[[ Source extract, beginning ]]

The Delhi High Court has overturned a Patent Office decision that rejected Japanese firm Taiho Pharmaceutical's application for an anticancer compound, ordering the matter be reconsidered with proper procedural fairness. Justice Amit Bansal ruled that the Patent Office failed to provide the company adequate opportunity to demonstrate the enhanced therapeutic efficacy of their novel compound.
In his judgment, Justice Bansal stated: "By not identifying any particular 'known substance' in the hearing notice, the appellant was not afforded a fair opportunity to respond to the same, by demonstrating, through comparative research data, that the claimed compound possesses enhanced therapeutic efficacy over the particular 'known substance'."
Patent Application History
Taiho Pharmaceutical, part of the Otsuka Group, filed a national-phase patent application in August 2014 for a 'Novel Piperidine Compound or Salt thereof,' claiming priority from a Japanese Patent Application dated August 27, 2012. The application was published by the Indian Patent Office in April 2015.

[[ Source extract, end ]]
[[ Source material, beginning ]]

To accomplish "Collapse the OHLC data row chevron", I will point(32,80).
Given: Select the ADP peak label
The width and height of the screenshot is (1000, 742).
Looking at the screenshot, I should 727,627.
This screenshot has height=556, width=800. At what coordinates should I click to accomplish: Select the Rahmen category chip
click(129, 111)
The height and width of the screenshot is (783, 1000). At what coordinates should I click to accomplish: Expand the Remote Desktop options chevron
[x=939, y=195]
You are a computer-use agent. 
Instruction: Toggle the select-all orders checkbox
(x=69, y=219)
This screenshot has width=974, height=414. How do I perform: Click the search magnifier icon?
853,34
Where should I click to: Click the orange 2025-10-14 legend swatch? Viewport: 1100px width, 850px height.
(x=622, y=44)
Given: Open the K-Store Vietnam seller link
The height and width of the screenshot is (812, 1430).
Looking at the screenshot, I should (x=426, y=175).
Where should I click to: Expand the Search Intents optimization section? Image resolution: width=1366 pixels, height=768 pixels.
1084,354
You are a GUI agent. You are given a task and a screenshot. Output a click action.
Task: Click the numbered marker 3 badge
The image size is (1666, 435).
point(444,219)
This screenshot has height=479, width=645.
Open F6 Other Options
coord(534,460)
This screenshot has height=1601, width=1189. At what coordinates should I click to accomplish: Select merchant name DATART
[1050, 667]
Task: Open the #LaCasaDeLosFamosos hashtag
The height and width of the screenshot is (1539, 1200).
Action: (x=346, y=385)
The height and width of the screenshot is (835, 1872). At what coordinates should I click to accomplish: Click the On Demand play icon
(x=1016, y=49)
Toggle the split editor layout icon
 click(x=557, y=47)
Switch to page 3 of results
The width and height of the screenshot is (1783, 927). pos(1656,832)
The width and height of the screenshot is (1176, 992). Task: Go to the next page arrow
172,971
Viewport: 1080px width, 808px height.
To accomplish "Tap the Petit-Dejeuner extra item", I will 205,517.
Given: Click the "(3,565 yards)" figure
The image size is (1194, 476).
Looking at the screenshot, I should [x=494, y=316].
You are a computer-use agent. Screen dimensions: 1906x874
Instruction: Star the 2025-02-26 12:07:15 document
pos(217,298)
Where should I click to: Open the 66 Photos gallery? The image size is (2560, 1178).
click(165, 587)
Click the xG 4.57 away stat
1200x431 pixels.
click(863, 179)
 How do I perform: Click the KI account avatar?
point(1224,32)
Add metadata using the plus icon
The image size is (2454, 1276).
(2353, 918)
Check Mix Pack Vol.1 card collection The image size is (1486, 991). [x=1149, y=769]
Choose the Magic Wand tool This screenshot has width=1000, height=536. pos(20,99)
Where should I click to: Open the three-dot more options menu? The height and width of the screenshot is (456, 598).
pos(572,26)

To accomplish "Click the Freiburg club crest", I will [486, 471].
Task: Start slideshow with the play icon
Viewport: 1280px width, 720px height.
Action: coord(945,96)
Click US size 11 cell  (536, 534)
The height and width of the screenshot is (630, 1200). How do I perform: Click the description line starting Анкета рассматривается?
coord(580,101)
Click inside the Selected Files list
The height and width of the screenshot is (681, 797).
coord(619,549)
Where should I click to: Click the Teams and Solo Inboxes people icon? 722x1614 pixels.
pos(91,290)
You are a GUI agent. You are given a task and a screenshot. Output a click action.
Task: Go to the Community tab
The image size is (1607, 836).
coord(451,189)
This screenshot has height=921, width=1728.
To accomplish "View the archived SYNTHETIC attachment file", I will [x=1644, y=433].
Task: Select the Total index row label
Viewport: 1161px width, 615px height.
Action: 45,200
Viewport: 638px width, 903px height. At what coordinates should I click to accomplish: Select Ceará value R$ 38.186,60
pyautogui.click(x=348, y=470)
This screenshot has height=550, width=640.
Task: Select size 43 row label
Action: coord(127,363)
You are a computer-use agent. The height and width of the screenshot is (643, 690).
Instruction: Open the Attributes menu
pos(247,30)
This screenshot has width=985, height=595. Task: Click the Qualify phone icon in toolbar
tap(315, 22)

[[ Source material, end ]]

→ Task instructions:
1. Duplicate the passage from the court-ruling text starting at "Patent Application History" up to and including "in April 2015.".
2. Pick up the text on the Delhi High Court patent ruling after its final sentence and keep it going.

→ Task-by-task results:
1.
Patent Application History
Taiho Pharmaceutical, part of the Otsuka Group, filed a national-phase patent application in August 2014 for a 'Novel Piperidine Compound or Salt thereof,' claiming priority from a Japanese Patent Application dated August 27, 2012. The application was published by the Indian Patent Office in April 2015.

2.
The Patent Office issued a First Examination Report (FER) in March 2018, raising objections regarding lack of inventive step under Section 2(1)(ja) of the Patent Act and non-patentability under Section 3(d). After a hearing in November 2019, the Assistant Controller of Patents and Designs rejected the application on June 18, 2021.
The Controller's order stated that the compound constituted a new form of known substances already disclosed in prior art and failed to demonstrate enhanced therapeutic efficacy as required under Section 3(d). Additionally, the order claimed the compound was obvious to a person skilled in the art, failing to meet the inventive step requirement under Section 2(1)(ja).
Court's Analysis
The High Court's examination revealed a critical procedural flaw in the Patent Office's approach. The court found that the rejection under Section 3(d) was unsustainable because the Patent Office never specifically identified which 'known substance' from prior art was being used as the comparison point.
Justice Bansal noted that the reasoning under Section 2(1)(ja) regarding lack of inventive step was closely intertwined with the assessment under Section 3(d). Therefore, both objections warrant reconsideration upon proper identification of the 'known substance' from the closest prior art and comparison with enhanced efficacy data that Taiho might submit.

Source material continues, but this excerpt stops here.